Preferably the motor is an electric motor.

The invention will now be described by way of example only with reference to the drawings in which;- Figures 1,2 and 3 are different isometric views of an actuator assembly according to the present invention.

With reference to figures 1-3 there is shown an actuator assembly 10 which includes a motor 12 (in this case an electric motor). The motor includes a body portion 14 and a drive shaft 16. The drive shaft is drivably connected to a pinion 18. The pinion 18 drivingly engages an array of gear teeth 20 fixed to a gear rack 22.

The gear rack is of generally octant shape with the array of gear teeth 20 being arranged in an arcuate manner. The array of gear teeth have a first side 21 adjacent the motor. The gear rack includes a boss 24 which fits into a hole (not shown) of a housing (not shown) to provide a pivot. Gear rack 22 thus can rotate about axis 25A of boss 24. It should be noted that axis 25A passes through body portion 14.

The housing substantially surrounds the motor and gear rack and can be substantially sealed against the ingress of contaminants eg. dirt, dust, or water.

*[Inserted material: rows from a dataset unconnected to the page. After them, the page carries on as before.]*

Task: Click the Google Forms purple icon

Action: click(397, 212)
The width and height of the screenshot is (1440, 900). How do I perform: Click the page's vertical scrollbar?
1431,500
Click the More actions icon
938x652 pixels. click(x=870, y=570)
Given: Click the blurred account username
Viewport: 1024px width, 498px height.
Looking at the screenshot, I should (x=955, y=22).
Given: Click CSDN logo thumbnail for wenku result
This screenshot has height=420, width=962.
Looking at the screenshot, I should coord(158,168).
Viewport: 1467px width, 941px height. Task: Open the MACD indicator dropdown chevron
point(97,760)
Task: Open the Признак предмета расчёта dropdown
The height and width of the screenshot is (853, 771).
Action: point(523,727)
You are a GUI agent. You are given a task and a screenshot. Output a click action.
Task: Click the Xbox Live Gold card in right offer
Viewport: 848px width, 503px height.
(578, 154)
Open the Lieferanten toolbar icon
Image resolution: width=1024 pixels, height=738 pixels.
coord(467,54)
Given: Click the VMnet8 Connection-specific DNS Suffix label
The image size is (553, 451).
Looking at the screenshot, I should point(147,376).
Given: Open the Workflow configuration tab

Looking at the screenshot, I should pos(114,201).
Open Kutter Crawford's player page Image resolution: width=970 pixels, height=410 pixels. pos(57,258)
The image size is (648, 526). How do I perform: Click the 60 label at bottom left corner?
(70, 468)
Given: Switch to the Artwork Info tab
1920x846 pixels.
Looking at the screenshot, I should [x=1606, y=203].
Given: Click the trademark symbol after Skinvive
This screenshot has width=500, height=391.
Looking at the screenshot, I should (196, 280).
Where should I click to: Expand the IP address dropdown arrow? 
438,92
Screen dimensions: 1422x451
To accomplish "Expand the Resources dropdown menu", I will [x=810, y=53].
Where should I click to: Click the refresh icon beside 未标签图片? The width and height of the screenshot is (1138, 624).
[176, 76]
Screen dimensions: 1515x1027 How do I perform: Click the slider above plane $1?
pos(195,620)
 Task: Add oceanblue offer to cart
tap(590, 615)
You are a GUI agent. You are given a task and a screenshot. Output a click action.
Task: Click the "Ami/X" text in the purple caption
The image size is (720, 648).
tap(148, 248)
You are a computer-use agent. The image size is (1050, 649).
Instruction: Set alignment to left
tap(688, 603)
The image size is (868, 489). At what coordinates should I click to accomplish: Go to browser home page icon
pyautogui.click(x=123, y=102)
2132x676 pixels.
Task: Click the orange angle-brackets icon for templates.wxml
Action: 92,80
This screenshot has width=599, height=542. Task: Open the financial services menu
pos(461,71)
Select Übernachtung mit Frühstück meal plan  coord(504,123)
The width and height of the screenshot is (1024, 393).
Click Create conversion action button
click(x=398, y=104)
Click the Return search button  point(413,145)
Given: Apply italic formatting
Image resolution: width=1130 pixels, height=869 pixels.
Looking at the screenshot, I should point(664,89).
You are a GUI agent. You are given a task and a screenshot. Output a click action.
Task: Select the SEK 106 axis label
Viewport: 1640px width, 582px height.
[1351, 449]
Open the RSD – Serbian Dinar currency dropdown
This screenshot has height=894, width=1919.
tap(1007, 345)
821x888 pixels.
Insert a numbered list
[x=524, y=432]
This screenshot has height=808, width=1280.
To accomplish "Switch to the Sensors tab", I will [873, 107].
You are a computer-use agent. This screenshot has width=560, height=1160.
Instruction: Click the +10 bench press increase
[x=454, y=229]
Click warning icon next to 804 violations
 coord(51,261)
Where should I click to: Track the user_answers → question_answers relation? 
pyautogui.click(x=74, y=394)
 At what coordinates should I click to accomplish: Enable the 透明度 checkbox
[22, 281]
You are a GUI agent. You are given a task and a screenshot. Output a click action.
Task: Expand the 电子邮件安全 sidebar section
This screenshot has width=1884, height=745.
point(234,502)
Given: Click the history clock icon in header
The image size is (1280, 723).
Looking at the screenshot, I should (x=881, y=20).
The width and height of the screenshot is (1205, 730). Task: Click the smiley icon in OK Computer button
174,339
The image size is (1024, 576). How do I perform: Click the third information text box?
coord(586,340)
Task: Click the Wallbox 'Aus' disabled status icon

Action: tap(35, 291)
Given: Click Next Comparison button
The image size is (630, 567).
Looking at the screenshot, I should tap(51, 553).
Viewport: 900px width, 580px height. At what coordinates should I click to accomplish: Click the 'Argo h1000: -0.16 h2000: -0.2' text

The motor is secured in the housing, preferably by engagement of each end of the drive shaft with the housing.

Preferably the housing is of at least two part form, a first part having two cut-outs each cut-out accepting and supporting one end of the drive shaft, the second part having complementary cut-outs which in conjunction with the cut-outs of the first part provide a journal bearing for each end of the drive shaft 16. The second part also has a hole to accept and provide a journal for boss 24.

In use the boss is connected to a lever situated on the outside of the housing, the lever being connected to the component to be actuated.

Extending beyond the gear teeth 20 there are two stops 26 and 28 which limit movement of the gear rack relative to the body portion 14 by engagement with the drive shaft 16. Figure 1 shows the gear rack 22 at an extreme position wherein stop 28 has engaged drive shaft 16. Figure 1 also shows (in chain dotted line) the other extreme of movement of the gear rack relative to the body portion wherein stop 26 has engaged drive shaft 16.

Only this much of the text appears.